Forget all those. For none of them compare to the giggle plague of 1962 in Tanzania.
January 30, 1962 started out like any other day in Tanzania, but three school girls found something so funny they just couldn’t stop laughing. Soon, although no one was sure what they found so damned funny, other began laughing too. All across the school other children began giggling. The laughter affected 95 school children in one day, becoming so bad that schools had to shut down, for six months.
Closing the school didn’t solve the problem though. Instead the epidemic was aloud to grow outside the protected walls as more than 1,000 Africans fell victim to the laughter. An entire village became hysterical.
Doctors from all around the world were called in to find a reason for what they called a “disease.” Medical researchers checked for everything from fever to food poisoning, but came up empty handed.
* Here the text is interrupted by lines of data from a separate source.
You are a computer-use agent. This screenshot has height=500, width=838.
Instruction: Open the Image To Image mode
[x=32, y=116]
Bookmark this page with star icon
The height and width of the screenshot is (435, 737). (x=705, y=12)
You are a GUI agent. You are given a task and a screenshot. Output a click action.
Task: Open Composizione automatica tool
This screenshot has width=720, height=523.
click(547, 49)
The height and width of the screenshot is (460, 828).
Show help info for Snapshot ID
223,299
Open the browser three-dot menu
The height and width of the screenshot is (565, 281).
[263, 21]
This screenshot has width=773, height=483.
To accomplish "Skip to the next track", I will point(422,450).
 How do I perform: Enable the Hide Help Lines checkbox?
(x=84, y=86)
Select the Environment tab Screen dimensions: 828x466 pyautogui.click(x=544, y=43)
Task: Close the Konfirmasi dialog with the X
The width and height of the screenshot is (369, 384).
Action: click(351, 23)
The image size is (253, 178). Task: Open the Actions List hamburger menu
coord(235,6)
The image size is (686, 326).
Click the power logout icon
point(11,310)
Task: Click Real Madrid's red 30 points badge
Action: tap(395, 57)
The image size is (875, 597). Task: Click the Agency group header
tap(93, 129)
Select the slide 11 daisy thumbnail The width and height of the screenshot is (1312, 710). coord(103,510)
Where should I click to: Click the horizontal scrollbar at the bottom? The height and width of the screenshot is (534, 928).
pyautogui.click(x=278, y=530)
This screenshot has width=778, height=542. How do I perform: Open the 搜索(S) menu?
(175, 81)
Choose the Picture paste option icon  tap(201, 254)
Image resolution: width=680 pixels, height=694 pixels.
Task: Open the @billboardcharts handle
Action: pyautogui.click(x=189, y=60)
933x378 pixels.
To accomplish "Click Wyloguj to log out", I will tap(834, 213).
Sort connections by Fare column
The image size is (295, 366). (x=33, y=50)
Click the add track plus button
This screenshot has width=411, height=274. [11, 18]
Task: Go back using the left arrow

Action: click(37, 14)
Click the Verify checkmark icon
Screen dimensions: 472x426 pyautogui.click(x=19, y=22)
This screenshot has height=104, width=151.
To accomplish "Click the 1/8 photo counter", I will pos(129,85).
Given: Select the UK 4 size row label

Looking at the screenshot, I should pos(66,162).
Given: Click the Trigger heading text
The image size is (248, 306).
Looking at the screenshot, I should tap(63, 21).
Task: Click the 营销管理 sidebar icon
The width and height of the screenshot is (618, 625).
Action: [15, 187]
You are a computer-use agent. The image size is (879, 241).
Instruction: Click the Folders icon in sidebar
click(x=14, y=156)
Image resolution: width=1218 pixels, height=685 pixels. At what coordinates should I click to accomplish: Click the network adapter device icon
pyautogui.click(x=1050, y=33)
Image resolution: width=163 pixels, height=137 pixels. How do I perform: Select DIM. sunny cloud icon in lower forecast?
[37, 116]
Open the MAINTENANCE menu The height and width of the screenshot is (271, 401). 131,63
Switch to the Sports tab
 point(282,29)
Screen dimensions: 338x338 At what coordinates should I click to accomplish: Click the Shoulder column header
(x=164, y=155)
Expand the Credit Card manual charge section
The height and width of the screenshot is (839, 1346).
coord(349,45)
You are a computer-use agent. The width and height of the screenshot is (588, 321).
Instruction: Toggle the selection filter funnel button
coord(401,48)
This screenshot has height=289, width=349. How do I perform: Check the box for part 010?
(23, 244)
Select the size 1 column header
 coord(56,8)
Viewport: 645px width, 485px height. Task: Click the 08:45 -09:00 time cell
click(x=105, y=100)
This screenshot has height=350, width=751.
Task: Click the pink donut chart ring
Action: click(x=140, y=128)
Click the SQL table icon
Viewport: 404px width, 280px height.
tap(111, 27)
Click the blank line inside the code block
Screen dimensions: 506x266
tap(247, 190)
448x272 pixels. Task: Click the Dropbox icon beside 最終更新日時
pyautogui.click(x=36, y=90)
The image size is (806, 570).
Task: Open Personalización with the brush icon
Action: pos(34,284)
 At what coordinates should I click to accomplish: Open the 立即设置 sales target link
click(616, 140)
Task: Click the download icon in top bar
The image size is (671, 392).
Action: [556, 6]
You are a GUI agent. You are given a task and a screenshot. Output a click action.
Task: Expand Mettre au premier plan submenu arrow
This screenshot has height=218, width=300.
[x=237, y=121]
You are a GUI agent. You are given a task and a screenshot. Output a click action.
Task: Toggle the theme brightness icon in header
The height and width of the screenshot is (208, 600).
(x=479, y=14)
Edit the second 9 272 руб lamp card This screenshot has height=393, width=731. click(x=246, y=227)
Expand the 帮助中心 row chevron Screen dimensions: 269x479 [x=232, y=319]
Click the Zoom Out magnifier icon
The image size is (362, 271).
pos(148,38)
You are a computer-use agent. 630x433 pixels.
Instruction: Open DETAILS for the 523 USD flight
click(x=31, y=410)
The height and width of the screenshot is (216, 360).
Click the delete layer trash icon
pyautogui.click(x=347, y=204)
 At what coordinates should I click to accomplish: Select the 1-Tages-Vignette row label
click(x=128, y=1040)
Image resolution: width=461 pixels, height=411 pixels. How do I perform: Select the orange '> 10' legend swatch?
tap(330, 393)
Finally, many doctors frustrated and refusing to face the obvious, blamed the phenomenon on environmental changes (which were non-existent) and left.
After 18 months the giggle epidemic finally subsided altogether and life returned to normal.
So what really did happen?
There was no “disease.” This was just an example of laughter being contagious. Although this is an extreme case, psychologists believe laughter catches on easily from one person to another, like yawning.
When you hear other people laugh, you are more likely to do it yourself. This is why non funny TV shows include laugh tracks or why you laugh more at movies in the theater than on a Saturday night all by yourself in your living room with a bottle of vodka in one hand and a microwave burrito in the other.
Now I’m off to the mall, where I’m going to walk down the halls laughing like a lunatic to see if I can start the next plague.